Here are the notes I took in R from the power point and exercise slide:
#Install knitr package
install.packages('knitr', dependencies = TRUE)
#Code to Enter Data
data_name <-read.csv(file.choose(), header=TRUE)
facdat <-read.table("/Users/kace999/Documents/...", sep=",", header=T)
names(data_name)
#To select a column use:
data_name$column_name
#Other data call:
data_name[row selection criteria, column names]
#Subsetting data
#Returns rows of data where value=T
#Blanks after commas in [ ] indicate all values
data_name[data_name$column_name=="value",column_names]
#Create new dataset
data_name.subset <- data_name[data_name$column_name=="value",column_names]
#Create new variables
data_name$new_variable[data_name$old_variable <= "minimum in range" & data_name$old_variable >= "maximum in range"] <- ordinal values
#Histogram
hist(variable/data_name$column_name, col="color_name", breaks=seq(min,max,by=increment), xlab="label", main="figure_title")
#Boxplots
boxplot(variable/data_name$column_name, main="figure_title", ylab="label",col="color_name")

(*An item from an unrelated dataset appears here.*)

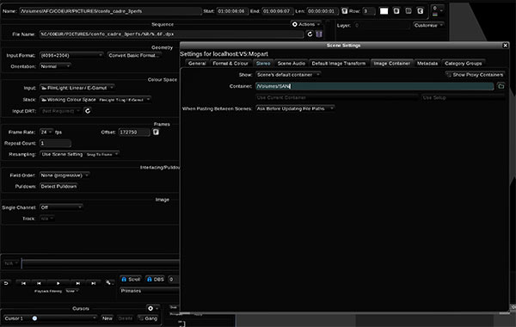Expand the Field Order dropdown
Viewport: 516px width, 327px height.
65,176
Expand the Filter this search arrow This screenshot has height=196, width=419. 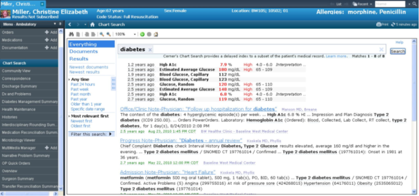[x=111, y=134]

boxplot(data_name$column_name1 ~ data_name$column_name2 , main="figure_title", ylab="label",col=rainbow(2))
#Scatter plots
plot(x,y)
plot(x~y)
help(plot)
plot(x,y, xlab="label", ylab="label", pch=2, col="color_name", main="figure_title", sub="figure_subtitle",
#Line Graphs
data_name <-read.csv(file.choose(), header=TRUE)
time1<-1:nrow(data_name)
plot(time1,data_name$column_name, xlab="label",ylab="label", main="figure_title", type="l", ylim=c(min,max))
#Correlation Coefficient
cor(y, x)
#Two lines on one graph
lines(time1,data_name$column_name,lty=2, col="colorname")
#Legends
legend(x, y, c("column_name1", "column_name2"), lty=c(1,2), col=c("color_name1","colorname2"))
#Pannel Figure
par(mfrow=c(number_rows, number_columns))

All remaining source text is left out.